Pull out every line of the items below that contains the string "flows", matching its case exactly.

*Listed records*:
[Begin]

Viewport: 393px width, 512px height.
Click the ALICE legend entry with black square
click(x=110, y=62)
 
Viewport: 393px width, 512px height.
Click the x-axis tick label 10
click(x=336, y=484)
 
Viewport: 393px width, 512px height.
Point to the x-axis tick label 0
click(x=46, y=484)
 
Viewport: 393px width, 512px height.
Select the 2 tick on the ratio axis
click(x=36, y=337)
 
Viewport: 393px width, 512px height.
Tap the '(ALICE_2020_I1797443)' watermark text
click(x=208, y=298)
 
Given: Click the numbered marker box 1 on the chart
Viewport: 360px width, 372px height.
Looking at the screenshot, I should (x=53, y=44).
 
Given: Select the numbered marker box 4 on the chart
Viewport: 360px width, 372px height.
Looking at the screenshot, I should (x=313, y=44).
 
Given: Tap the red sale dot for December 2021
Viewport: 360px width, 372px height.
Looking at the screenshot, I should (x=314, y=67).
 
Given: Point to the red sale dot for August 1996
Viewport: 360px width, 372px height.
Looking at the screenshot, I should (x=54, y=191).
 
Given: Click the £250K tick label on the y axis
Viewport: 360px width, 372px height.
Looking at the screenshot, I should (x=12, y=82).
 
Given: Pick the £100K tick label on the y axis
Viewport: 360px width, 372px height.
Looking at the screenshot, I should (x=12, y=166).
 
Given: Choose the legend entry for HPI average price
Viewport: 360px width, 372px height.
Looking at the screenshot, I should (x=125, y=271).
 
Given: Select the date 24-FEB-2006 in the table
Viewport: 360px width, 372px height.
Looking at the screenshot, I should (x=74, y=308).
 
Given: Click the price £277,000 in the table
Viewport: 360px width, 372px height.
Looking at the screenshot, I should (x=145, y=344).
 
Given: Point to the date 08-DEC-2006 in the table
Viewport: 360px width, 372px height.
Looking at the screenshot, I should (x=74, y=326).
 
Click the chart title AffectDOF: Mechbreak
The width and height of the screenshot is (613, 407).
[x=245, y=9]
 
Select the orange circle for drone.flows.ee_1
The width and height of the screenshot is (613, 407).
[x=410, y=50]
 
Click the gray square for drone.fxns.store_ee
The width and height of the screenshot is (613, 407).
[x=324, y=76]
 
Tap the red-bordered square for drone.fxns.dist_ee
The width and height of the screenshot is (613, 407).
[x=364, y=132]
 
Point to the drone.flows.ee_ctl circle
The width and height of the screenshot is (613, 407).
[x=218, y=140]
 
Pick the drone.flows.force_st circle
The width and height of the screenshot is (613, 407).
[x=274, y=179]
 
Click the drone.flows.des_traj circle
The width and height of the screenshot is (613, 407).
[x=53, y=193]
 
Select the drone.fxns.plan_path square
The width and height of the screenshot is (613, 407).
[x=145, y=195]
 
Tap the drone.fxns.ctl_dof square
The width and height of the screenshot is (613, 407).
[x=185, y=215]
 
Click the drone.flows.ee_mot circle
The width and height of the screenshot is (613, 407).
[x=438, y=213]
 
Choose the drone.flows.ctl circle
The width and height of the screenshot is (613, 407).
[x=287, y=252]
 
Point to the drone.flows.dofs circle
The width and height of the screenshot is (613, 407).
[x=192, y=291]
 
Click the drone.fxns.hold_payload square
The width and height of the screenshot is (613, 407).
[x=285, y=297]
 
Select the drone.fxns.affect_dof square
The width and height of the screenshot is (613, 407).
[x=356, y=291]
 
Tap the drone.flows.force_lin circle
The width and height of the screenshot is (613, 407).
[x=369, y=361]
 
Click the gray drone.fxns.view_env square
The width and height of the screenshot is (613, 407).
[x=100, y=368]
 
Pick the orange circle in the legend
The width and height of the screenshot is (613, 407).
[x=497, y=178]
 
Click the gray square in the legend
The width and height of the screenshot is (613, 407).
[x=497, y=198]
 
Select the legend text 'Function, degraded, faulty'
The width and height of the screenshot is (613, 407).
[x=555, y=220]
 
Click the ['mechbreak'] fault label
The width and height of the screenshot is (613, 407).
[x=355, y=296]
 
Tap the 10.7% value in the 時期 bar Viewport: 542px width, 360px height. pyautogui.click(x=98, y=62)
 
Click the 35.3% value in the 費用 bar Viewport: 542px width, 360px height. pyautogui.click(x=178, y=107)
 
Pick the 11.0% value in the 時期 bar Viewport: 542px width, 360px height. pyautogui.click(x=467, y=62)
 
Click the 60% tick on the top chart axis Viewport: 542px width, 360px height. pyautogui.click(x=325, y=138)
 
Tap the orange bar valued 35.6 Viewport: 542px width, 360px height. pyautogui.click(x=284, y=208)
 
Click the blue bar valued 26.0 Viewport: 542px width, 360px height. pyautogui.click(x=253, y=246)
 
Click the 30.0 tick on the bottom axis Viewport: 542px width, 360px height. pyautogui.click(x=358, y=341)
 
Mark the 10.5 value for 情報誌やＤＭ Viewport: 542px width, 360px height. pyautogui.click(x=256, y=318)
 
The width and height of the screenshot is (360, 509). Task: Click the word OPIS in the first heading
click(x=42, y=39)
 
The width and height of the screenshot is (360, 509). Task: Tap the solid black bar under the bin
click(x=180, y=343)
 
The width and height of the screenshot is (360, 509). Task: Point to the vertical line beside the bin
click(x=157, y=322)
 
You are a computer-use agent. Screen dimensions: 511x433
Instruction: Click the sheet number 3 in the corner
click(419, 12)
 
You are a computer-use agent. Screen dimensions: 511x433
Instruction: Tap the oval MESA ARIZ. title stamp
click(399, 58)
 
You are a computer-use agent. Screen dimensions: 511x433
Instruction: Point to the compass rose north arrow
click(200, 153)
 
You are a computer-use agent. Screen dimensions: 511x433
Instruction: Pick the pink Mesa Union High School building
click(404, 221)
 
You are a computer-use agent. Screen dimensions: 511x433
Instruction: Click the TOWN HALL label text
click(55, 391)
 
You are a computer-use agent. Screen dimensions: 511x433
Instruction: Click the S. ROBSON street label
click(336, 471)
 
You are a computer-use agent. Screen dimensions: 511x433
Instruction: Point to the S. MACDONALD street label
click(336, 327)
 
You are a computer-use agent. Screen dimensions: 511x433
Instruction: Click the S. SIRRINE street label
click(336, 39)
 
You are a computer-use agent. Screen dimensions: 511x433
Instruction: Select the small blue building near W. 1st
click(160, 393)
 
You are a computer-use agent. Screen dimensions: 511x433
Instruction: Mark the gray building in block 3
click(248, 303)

[End]

*Expected answer*:
Select the orange circle for drone.flows.ee_1
Point to the drone.flows.ee_ctl circle
Pick the drone.flows.force_st circle
Click the drone.flows.des_traj circle
Click the drone.flows.ee_mot circle
Choose the drone.flows.ctl circle
Point to the drone.flows.dofs circle
Tap the drone.flows.force_lin circle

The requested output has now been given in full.